> **Selected text**
Okay. That's helpful. Can you just talk a little bit about sort of the market share gains that you experienced over the last year? What would you say was the core driver behind that? And you just sound like you just refreshed all of your product portfolio. So as you think about the rate and pace of that, can investors think about an accelerating trend over there in terms of market share or at least sustaining sort of what you did last year?

George Kurian

executive
#17

Yes. Listen, I think that the bets that we made over many years, that clients are now starting to realize is super important to them are starting to play out in our favor, right? We said, hey, you want to have a trusted unified data foundation because you need to unify all your data so that you can actually use it with AI. Every one of our competitors [ sold styles ], right? [ Whereas 350s ] they're like 9 or 7, HPS 3 or 4, IBM S3 or 4. We were always the people that said, we want one. And so that kind of historic kind of truth that we have told the market is playing out in our favor. In fact, everybody else is trying to copy what we are doing by saying, "oh, we can unify your data in a bunch of different ways," none of which is real, right? The second is our capacity to do hybrid workloads, and to be able to offer private clouds with multi -- all the features that -- listen, Amazon, Microsoft and Google all chose us as their storage partner. That means we've got awesome tech and just leave it there. That's playing out on-prem because clients are now being realized, "Hey, these guys have a really good multi-tenant architecture." And then I think on AI, which is a material part of our growth this year, listen, I think that data management is super important in AI workloads because people want to version their data, they want to implement security and access control, they want to automate data pipelines. We do all of that extremely well. We have been focused on enterprise AI. That's starting to play out. We have a really strong portfolio there.

[Saved entries]

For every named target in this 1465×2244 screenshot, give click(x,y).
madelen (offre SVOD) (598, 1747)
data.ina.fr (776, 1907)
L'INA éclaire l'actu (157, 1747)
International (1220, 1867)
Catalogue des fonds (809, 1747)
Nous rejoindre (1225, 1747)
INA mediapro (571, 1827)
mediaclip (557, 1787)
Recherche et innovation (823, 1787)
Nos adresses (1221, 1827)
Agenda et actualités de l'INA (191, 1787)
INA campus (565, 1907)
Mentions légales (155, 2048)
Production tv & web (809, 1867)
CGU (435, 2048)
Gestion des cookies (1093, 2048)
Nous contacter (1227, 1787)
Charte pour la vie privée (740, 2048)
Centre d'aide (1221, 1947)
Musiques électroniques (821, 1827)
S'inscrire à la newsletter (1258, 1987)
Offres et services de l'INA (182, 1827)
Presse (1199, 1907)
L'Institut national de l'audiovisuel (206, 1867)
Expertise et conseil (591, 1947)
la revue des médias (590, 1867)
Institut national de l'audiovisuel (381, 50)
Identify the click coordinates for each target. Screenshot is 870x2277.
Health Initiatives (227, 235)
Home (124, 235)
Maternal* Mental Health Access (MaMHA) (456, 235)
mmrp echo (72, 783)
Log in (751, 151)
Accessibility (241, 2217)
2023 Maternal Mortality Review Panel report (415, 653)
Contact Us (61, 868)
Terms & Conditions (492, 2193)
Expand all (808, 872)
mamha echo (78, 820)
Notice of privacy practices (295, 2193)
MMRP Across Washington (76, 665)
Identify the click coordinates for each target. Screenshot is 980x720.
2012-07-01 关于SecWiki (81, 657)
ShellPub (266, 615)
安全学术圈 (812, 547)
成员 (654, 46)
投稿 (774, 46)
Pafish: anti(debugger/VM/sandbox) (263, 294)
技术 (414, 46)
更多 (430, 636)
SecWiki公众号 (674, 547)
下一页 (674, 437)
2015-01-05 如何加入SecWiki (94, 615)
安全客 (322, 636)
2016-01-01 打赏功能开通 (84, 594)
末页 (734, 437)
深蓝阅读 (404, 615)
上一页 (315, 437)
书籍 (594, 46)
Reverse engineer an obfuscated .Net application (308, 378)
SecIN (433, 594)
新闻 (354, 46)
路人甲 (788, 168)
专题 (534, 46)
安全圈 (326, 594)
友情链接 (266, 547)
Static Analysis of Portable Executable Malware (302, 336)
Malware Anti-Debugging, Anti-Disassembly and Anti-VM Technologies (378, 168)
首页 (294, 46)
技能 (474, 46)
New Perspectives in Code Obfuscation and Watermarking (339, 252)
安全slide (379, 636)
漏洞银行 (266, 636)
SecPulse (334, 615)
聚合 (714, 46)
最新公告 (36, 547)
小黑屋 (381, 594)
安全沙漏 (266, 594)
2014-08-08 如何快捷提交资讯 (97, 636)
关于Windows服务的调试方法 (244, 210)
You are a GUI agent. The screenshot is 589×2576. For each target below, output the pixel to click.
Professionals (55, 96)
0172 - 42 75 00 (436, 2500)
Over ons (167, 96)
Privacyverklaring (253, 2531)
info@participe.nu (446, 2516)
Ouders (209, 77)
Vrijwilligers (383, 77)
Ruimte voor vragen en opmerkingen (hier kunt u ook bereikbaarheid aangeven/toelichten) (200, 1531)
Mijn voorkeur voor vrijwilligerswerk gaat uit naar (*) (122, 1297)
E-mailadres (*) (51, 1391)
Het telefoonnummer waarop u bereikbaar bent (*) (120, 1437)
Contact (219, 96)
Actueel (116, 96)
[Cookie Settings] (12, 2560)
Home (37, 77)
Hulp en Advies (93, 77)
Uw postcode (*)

> **Assigned task**
List each thing the earnings call excerpt says people want to do with their data in AI workloads.

> **Reply to the task**
- Version their data
- Implement security and access control
- Automate data pipelines